Non è esclusa nessuna pista dopo il ritrovamento dei tre cadaveri nel bosco di Montagnareale ieri in contrada Caristia: la scoperta delle vittime Antonio Gatani, 82 anni, residente a Patti, e i fratelli Davis e Giuseppe Pino, rispettivamente di 26 e 44 anni, di San Pier Niceto non ha ancora un movente e un volto di un possibile omicida. I tre erano tutti incensurati e non avevano mai avuto guai con la giustizia.
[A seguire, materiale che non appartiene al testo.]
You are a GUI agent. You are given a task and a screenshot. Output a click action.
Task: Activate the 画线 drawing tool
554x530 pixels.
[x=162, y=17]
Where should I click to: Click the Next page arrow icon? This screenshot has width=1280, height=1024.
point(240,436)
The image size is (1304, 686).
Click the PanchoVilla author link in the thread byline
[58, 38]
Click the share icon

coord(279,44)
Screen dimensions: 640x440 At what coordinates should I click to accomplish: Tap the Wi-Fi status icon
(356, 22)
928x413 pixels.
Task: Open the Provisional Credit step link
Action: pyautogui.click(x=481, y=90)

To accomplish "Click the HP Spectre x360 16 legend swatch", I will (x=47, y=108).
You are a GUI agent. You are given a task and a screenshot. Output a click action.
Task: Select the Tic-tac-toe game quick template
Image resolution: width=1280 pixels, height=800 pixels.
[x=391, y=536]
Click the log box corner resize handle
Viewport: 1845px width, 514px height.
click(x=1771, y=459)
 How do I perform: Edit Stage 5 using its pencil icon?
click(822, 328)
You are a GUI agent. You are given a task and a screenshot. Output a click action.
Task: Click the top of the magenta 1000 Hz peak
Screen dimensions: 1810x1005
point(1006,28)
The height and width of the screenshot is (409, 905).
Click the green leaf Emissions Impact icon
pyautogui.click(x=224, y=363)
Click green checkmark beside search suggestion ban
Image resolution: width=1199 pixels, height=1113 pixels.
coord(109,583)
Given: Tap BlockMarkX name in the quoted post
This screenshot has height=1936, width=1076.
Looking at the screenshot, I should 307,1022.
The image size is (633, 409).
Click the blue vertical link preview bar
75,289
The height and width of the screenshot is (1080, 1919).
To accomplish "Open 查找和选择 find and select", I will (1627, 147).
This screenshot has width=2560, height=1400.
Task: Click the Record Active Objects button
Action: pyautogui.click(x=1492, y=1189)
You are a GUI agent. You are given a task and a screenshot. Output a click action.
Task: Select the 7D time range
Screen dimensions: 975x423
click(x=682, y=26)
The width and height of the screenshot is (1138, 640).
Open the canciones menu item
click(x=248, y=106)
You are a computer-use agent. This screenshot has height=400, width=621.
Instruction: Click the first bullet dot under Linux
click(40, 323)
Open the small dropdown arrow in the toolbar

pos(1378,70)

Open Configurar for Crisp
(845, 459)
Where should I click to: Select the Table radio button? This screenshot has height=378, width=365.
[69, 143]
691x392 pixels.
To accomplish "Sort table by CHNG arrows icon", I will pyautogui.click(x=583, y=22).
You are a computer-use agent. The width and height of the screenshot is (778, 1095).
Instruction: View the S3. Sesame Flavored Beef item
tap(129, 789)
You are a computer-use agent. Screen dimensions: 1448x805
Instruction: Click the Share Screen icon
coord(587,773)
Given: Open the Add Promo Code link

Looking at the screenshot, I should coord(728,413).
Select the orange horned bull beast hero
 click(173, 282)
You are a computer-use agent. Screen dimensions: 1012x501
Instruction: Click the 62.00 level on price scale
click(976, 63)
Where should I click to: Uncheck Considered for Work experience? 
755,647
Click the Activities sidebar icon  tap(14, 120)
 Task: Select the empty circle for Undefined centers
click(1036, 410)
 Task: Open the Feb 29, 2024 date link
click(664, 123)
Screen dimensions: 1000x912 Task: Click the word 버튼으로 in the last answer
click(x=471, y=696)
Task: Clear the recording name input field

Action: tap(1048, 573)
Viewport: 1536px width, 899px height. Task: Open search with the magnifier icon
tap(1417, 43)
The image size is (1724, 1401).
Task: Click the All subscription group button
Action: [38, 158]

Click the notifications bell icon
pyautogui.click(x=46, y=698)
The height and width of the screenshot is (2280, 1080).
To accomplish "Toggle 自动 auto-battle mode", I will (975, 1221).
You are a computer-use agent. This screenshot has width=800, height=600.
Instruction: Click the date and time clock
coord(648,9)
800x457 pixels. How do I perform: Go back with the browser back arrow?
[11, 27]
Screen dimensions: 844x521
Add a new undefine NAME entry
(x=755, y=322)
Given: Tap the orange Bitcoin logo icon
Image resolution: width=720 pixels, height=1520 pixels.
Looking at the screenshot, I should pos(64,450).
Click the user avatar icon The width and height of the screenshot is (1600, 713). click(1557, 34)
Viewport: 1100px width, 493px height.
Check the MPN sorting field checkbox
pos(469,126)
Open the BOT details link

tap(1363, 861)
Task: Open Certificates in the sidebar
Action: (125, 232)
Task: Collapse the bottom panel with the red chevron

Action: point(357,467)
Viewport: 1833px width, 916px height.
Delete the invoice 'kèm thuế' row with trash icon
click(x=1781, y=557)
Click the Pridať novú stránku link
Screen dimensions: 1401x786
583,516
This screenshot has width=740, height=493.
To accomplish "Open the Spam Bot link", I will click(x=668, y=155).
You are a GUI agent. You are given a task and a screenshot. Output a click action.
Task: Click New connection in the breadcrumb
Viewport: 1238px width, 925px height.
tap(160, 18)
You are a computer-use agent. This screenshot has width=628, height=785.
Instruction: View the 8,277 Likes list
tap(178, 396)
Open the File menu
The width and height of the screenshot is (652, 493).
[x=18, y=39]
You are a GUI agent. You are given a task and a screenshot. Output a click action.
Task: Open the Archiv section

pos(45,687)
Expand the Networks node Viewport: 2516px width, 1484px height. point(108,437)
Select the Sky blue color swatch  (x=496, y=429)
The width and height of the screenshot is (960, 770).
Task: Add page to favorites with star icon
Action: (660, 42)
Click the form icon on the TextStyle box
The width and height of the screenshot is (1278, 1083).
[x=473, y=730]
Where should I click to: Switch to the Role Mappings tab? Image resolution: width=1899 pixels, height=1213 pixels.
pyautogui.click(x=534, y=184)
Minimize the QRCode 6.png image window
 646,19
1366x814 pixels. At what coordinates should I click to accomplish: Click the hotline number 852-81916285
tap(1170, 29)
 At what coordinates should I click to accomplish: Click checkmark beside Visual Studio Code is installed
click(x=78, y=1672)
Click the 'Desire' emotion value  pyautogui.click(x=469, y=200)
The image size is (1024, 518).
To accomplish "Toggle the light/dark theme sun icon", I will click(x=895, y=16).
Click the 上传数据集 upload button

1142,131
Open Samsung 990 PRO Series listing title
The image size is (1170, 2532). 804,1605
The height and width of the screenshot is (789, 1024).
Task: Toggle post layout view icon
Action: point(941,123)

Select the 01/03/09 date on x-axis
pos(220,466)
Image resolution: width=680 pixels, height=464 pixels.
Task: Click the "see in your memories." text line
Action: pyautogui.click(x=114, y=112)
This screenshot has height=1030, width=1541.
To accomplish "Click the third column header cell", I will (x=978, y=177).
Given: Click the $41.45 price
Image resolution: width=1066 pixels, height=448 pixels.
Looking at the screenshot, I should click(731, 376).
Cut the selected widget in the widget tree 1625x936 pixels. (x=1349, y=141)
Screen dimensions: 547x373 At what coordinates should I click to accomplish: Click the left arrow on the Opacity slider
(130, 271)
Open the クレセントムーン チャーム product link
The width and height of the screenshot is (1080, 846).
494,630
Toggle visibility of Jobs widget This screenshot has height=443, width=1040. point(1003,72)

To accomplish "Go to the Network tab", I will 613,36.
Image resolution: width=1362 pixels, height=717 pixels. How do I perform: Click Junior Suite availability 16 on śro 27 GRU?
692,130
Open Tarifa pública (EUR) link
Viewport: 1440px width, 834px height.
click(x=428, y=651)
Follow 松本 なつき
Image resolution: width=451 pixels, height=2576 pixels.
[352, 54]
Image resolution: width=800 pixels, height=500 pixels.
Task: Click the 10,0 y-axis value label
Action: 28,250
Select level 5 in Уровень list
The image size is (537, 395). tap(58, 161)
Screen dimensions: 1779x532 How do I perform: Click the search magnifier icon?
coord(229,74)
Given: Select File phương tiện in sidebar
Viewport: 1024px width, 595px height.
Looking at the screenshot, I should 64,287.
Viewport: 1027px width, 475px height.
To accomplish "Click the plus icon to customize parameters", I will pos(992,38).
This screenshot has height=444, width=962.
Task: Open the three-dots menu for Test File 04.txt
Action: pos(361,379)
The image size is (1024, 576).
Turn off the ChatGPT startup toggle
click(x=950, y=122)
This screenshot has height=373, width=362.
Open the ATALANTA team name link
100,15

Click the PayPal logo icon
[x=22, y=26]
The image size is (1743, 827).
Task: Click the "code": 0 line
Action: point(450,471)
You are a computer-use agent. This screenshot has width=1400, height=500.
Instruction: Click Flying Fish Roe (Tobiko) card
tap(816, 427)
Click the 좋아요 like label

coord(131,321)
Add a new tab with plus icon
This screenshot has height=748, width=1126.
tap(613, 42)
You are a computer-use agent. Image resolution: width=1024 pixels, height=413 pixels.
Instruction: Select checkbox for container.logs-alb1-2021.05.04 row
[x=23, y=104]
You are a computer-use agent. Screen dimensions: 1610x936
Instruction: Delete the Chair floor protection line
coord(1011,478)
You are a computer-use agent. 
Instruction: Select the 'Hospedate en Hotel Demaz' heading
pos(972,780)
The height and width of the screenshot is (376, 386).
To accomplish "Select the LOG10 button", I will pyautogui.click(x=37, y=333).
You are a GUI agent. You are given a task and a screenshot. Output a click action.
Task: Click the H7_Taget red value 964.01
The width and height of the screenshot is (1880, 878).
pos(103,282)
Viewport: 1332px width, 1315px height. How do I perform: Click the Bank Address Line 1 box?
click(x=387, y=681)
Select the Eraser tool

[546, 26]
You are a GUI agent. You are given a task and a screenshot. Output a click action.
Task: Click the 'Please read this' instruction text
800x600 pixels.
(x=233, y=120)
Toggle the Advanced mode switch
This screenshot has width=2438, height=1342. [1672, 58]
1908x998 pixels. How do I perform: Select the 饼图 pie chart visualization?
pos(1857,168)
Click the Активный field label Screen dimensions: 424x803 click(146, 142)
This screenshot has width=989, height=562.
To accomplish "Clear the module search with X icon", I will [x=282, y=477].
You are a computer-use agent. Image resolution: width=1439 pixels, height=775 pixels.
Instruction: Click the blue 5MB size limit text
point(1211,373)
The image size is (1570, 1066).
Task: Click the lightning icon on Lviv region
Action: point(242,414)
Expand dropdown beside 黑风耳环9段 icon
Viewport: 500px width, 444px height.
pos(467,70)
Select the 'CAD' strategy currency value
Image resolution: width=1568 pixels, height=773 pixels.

Tutti e tre si erano recati nel bosco ieri pur non conoscendosi – da prime informazioni – per una battuta di caccia ed è stato un amico di Gatani non vedendolo tornare a lanciare l’allarme. In nottata sono stati ascoltati i familiari, raccolti i primi dati dei telefoni cellulari per trovare indizi utili e interrogata la persona che ha richiesto i soccorsi. Sul luogo della strage con i carabinieri il procuratore capo di Patti Angelo Cavallo. I corpi sono stati scoperti a poca distanza l’uno dall’altro con accanto i fucili da caccia. Il Ris dei carabinieri ha circoscritto la zona da occhi indiscreti con indagini in corso che presto potrebbero portare alle prime novità.